Pipe à la bouche, un homme très laid, à lunettes d’écaillé, l’écoutait, attentif ; une petite femme un peu boulotte, au chignon soigneusement tiré, vêtue d’une robe grise d’orpheline, mettait de l’ordre dans une pile de livres. Et cet homme chauve portant un foulard rouge : André Gide !… Son oncle Adrien, contre l’avis de toute la bourgeoisie bordelaise, aimait ses écrits. Les deux hommes s’étaient rencontrés à Paris et avaient échangé quelques lettres, chose dont se montrait très fier le dominicain. Une femme aux cheveux courts, habillée à la garçonne et une autre de dos… Victoria Ocampo parlant avec François Tavernier. Ah non, pas lui maintenant ! À ce moment-là, son regard croisa celui de l’Argentine, qui désigna la vitrine à son interlocuteur. Avant que Léa ait eu le temps de réagir, il était devant elle et la tenait par le bras.

— Où étais-tu passée, j’étais fou d’inquiétude !…

— Laisse-moi !

— Sarah m’a tout raconté, il vaut mieux que tu retournes à Montillac.

— J’y retournerai si je veux, tu n’as pas d’ordres à me donner.

— Ce n’est pas un ordre que je te donne, mais un conseil pressant.

— Garde tes conseils…

— Mademoiselle Delmas, on se retrouve plus tôt que prévu.

— Bonsoir, madame.

— Entrez, je vais vous présenter à mes amis.

N’osant pas refuser, Léa entra dans la librairie.

— Adrienne, je vous présente ma jeune amie, Léa Delmas. Léa, voici Adrienne Monnier et Sylvia Beach qui sont libraires toutes les deux, madame Simone de Beauvoir et monsieur Jean-Paul Sartre, messieurs André Gide et André Malraux… Gisèle Freund, qui était avec moi en Argentine pendant la guerre et qui est de passage à Paris, dit Victoria Ocampo.

Après l’avoir saluée, Sartre et Malraux reprirent leur conversation ; Gide prit rapidement congé.

— Partons, fit Tavernier à voix basse.

Ils s’en allèrent à leur tour, après avoir promis à Victoria Ocampo de venir prendre le thé chez elle le lendemain.

— As-tu dîné ?

Léa fit non de la tête.

— Il faut manger, viens, ajouta-t-il en lui prenant le bras.

Ils marchèrent sans échanger un mot jusqu’à Saint-Germain-des-Prés. Ils entrèrent dans la brasserie Lipp.

Le fils du patron, Roger Cazes, vint les accueillir.

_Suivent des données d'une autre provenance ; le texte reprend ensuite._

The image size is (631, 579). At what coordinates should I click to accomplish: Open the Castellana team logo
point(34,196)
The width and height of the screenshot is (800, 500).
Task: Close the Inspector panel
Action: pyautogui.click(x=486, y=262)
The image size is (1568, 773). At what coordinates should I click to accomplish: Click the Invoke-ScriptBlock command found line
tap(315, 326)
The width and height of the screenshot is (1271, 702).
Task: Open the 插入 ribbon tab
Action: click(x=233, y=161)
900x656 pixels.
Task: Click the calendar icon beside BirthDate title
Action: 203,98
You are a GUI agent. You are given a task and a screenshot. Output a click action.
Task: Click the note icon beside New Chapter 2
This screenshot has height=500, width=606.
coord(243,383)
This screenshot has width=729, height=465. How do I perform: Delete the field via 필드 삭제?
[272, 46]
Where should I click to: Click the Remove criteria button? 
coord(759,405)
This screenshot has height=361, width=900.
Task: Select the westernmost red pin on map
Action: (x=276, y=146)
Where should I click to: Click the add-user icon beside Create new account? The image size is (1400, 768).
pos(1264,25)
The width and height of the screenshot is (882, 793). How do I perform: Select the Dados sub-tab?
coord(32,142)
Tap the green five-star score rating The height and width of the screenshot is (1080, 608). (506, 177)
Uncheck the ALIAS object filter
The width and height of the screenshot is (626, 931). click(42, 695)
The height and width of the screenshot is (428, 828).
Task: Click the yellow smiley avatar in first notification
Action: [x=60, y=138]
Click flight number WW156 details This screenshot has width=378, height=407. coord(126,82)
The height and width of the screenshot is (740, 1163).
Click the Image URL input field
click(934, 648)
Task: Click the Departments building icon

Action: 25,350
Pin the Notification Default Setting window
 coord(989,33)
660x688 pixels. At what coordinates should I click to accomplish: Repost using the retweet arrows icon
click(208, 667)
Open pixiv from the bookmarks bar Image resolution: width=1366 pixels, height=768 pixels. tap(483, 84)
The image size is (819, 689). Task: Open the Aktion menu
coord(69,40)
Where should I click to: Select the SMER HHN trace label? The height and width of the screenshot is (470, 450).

— Bonsoir, monsieur Tavernier. Je vous donne la même table qu’hier ?

Il les installa près de la caisse. Un maître d’hôtel leur apporta la carte.

— Prendrez-vous un apéritif ?

Sans la consulter, François répondit :

— Deux coupes de champagne, s’il vous plaît.

À une autre table, Jean Cocteau et Marie Bell dînaient. Attablés un peu plus loin, elle reconnut Georges Bidault et Maurice Schumann. Tous les deux firent un signe de tête dans leur direction.

— Maintenant, raconte.

Léa but une gorgée de champagne.

— Il n’y a rien à raconter, ta femme t’a déjà mis au courant.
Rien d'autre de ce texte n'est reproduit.